Acute management of AHP involves strict avoidance of porphyrinogenic drugs and triggering factors (such as acute illnesses or infections, physical or psychological stress, excessive alcohol intake, and smoking), intensive care monitoring, caloric support (300 grams of glucose per day), effective pain management, electrolyte correction, and often hematotherapy5,6. With early intravenous heme administration, patients begin to improve within 48 hours due to decreased ALAS1 expression4,5. The acute phase may involve hyponatremia and hypomagnesemia, attributed to a combination of hypovolemia and syndrome of inappropriate antidiuretic hormone secretion. For seizures associated with AHP, benzodiazepines are considered relatively safe, and levetiracetam is regarded as a safe option6. In complex cases, therapeutic options include givosiran, a small interfering RNA that neutralizes excess ALAS1 mRNA in hepatocytes, with liver transplant as a last-resort option5.
Differential diagnoses should exclude other AHPs (via PBG measurement), lead poisoning, and hereditary tyrosinemia type 1. In this case, lead poisoning was ruled out due to the absence of anemia, basophilic stippling on peripheral smear, and a “lead line” (bluish pigmentation at the gum line and teeth), along with a detailed history ruling out exposure to lead5.
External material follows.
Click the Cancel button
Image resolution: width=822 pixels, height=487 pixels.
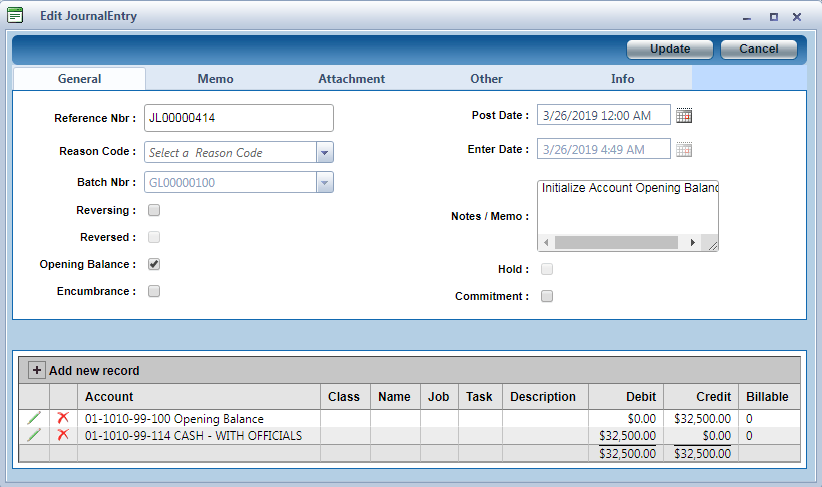758,49
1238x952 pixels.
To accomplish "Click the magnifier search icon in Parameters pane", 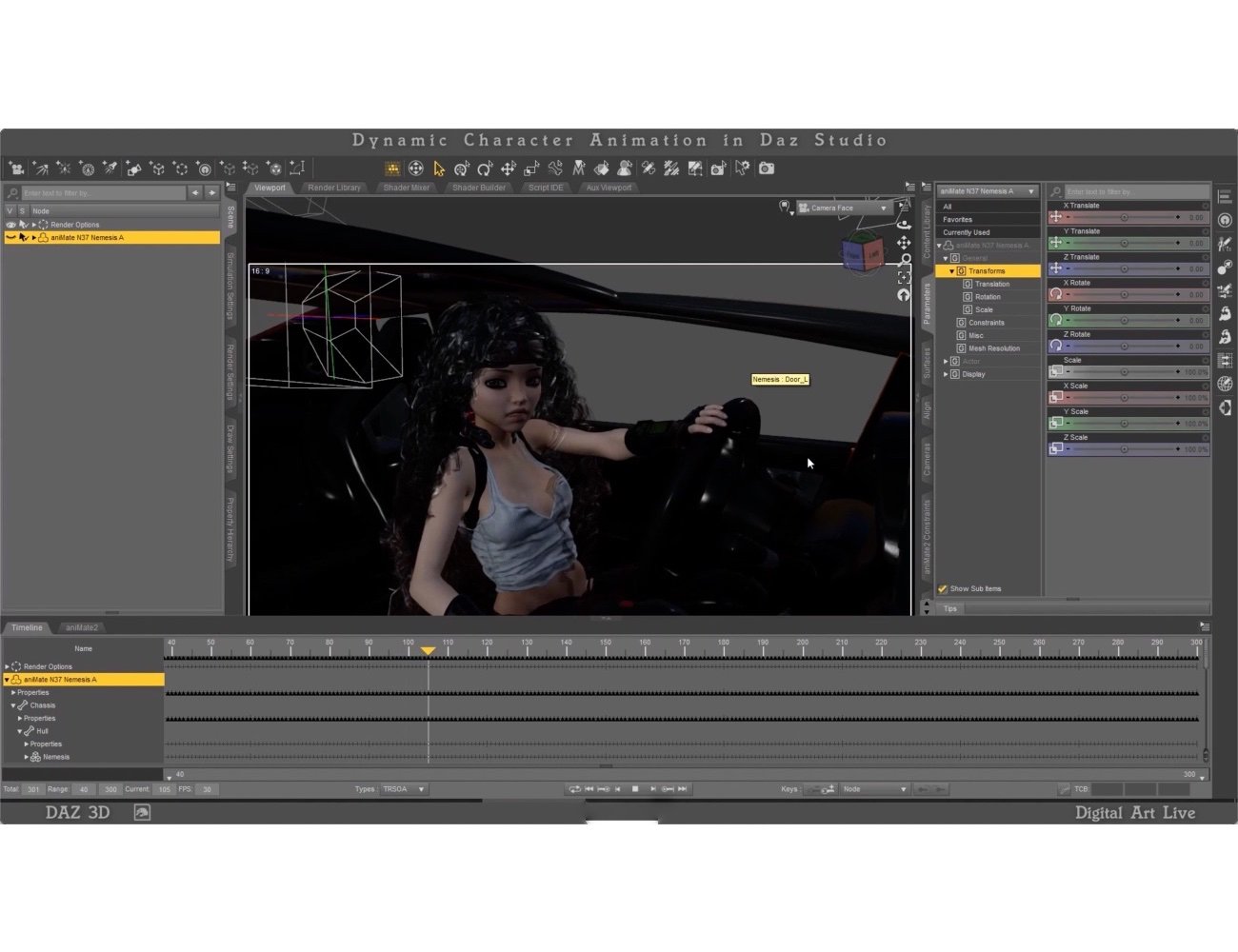I will click(1056, 190).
AHPs are now considered chronic conditions with a significant negative impact on physical and emotional health, resulting in a reduced quality of life4. They pose an increased risk of long-term complications, including hepatocellular carcinoma (HCC) and chronic kidney disease6, requiring annual screening for these complications.
Conclusions
It is essential to recognize the clinical phenotype to accurately interpret porphyria tests; even if initial tests are negative, further evaluation should be pursued to consider a potential phenotype, such as ALAD porphyria. The impact of neurovisceral manifestations often leads to the concomitant use of analgesic medications that may cause toxicity and should always be considered in patients with these conditions. Despite their relative rarity and complexity, most porphyrias can be readily defined and diagnosed. One of the most common causes of diagnostic delay is failing to consider this entity promptly in differential diagnoses. Much remains to be learned about ALAD porphyria.